- Analytics
- AI
- Data Analytics
- Critical Infrastructure
How AI Will Impact the Rail Industry
There are over 140,000 miles of railroad tracks spanning the US, transporting people, goods, and critical materials. We’ve all ridden on a train or counted the minutes waiting for one to pass by—but have you ever considered how and by whom railroads and trains are maintained? Guidehouse Insights believes AI and advanced analytics will revolutionize the inspection and monitoring of railroads, offering significant opportunities in terms of cost savings, worker safety, and efficiency gains.
The magnitude of the global railroad network, and the age of installed infrastructure, requires constant and thorough inspections and maintenance. The cost to maintain railroad tracks and equipment is steep, with 20%-33% of US rail operating revenue reinvested in CAPEX and maintenance. Compared to other modes of transportation, this is one of the highest revenue percentages required to maintain the network, amounting to almost $25 billion annually.
Inspection Methods Improved by AI
Traditional railway and railcar inspections require on-track occupancy, meaning specialized equipment, operated by a worker, must be on-track to perform tasks. These inspection methods are costly from an equipment and labor perspective and present safety concerns for workers. On-track inspections also often result in logistics issues, delays, and unscheduled downtimes.
Using traditional methods, an estimated 20 miles of track can be inspected per day. Understanding this constraint, in 2020 the Federal Railroad Administration (FRA) revised rail integrity and track safety standards to reduce costs, incentivize innovation, and improve safety for the rail industry and the public. As part of this revision, the FRA approved several new, improved inspection methods, such as continuous rail testing. These methods can allow up to 80-160 miles of track to be evaluated per day.
As regulations evolve, the use of innovative technologies including AI, machine learning, and machine vision for completing and automating rail inspections has increased. Machine vision—enabling sensors and cameras installed either on the track or railcars—is used to autonomously inspect various components of the cars as they pass by. Traditionally, railcars would be removed from service and technicians would manually inspect their integrity by climbing on the roof. Using advanced image analysis, railcars can be continuously inspected, thereby reducing train downtime and the risk to technicians.

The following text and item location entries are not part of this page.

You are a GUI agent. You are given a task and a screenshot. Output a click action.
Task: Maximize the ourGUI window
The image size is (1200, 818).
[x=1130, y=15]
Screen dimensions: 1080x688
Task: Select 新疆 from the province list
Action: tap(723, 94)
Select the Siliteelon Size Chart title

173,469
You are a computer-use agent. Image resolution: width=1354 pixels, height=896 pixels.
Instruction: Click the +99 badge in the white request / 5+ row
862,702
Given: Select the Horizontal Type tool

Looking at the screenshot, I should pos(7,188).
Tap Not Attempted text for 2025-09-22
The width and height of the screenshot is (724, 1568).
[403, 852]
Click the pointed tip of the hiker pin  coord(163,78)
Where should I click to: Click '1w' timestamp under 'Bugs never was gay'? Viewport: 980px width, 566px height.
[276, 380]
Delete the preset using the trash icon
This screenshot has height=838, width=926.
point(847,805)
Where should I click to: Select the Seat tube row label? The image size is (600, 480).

Machine learning and neural networks have also been used for detecting faults and defects in images of tracks, wheels, and cars. Using an extensive library of images, trained machine learning algorithms can flag defects on collected data for review by technicians or automate maintenance requests for immediate crew attention. Machine learning’s ability to test previous assumptions, analyze outcomes, and refine the model based on prior outcomes drives greater accuracy and will be an increasingly important tool for rail-based inspections going forward.
AI and the Future of Railway Inspection
Rail inspections are becoming increasingly automated with more frequent data collection happening across the network. The FRA's revised regulations have focused on the accurate and timely collection, transmission, and analysis of data and on maintaining its integrity. The use of advanced analytics solutions can improve the entire process from gathering high resolution data to analyzing it.
The focus on developing innovative inspection methods and data quality outlined in the revised regulations indicates that the rail industry is on the brink of a digital transformation. The demonstrated use of AI and advanced analytics prove that this technology will be critical for aiding the industry on the path toward digitization while providing financial and safety benefits to the rail industry and the public.